So, I recently had my test levels checked and they came back low. I’m 24, and have been lifting for strength for the last two years. My results surprised me somewhat (~400 total test, DHT numbers were more alarming to my doc but can’t recall numbers at the moment). My doctor immediately put me on 85mg of Androgel daily. This was about 8 weeks ago, and I’ve had only a little improvement in the various symptoms I had before (depression, mood swings, some measure of sexual dysfunction, etc.).
Talking to some of my powerlifting teammates, some of them have had issues in the past with Androgel showing up as positives on drug tests when competing in the tested divisions.For this and a couple other reasons, I’ve decided that I would prefer to move away from the Androgel and into injectables. I’m going to try to get my doc to prescribe some for some measure of deniability for travel and such, but if I’m going the AAS route, I figure I might as well do a cycle and get some gains.

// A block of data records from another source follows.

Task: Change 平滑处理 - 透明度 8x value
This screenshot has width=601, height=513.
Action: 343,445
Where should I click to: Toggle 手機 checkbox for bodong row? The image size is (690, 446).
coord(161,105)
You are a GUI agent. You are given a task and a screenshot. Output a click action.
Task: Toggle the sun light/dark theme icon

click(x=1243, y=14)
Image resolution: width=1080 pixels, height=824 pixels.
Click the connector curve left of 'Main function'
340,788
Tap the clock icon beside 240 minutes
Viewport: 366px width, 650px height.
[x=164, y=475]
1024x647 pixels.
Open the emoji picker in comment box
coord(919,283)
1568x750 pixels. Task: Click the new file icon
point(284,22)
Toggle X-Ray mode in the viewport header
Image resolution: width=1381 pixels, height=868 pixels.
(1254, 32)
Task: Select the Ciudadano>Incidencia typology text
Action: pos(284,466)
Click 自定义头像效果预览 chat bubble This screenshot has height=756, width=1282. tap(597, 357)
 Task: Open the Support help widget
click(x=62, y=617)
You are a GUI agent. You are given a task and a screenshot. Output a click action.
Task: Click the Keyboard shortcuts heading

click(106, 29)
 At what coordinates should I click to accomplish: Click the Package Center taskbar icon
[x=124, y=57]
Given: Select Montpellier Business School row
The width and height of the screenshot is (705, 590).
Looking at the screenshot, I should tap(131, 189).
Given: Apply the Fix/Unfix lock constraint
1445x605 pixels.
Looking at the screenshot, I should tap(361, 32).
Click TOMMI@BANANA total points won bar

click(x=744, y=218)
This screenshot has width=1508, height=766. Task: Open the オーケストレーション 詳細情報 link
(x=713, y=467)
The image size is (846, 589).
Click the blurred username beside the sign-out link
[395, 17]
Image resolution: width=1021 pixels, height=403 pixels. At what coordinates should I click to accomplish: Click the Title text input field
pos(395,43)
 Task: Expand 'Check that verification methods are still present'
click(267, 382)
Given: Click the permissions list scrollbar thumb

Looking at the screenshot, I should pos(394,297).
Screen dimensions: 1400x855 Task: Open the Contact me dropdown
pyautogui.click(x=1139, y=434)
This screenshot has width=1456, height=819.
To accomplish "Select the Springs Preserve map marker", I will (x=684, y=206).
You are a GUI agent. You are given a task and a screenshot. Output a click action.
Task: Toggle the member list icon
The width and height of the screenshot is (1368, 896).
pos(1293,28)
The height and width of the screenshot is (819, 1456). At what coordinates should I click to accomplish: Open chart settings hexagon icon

So my question relates to PCT. will I need to maintain a low dose of test to keep my levels from crashing? or should I just follow normal Nolvo protocol, and see how I feel?
TRT patients never need to PCT. You would run probably 100mg Test C or E, 500iu HCG and .25-.5mg Arimidex (or 10-15mg or Aromasin) every week, all divided into 2 doses (unless your doctor is a retard, and they generally are).
If you go the TRT route, insist on the HCG. Fucking insist. Bring articles and attack it from the fertility side, the doctor will cave. Bring PHD authored ‘best practice’ guides.
Read all the TRT section stickies too, very informative. KSMan is amongst the most knowledgeable people on this forum.
[quote]PAINTRAINDave wrote:
TRT patients never need to PCT. You would run probably 100mg Test C or E, 500iu HCG and .25-.5mg Arimidex (or 10-15mg or Aromasin) every week, all divided into 2 doses (unless your doctor is a retard, and they generally are).
If you go the TRT route, insist on the HCG. Fucking insist. Bring articles and attack it from the fertility side, the doctor will cave. Bring PHD authored ‘best practice’ guides.
Read all the TRT section stickies too, very informative. KSMan is amongst the most knowledgeable people on this forum.
Cheers,
-PTD [/quote]
Thanks for the info, this is more or less what I was (poorly attempting) to ask for. I’m reading into the TRT stickies. I’m fairly lucky, I think my doctor seems to be very knowledgeable and open about hormone replacement, so that will be beneficial long-term.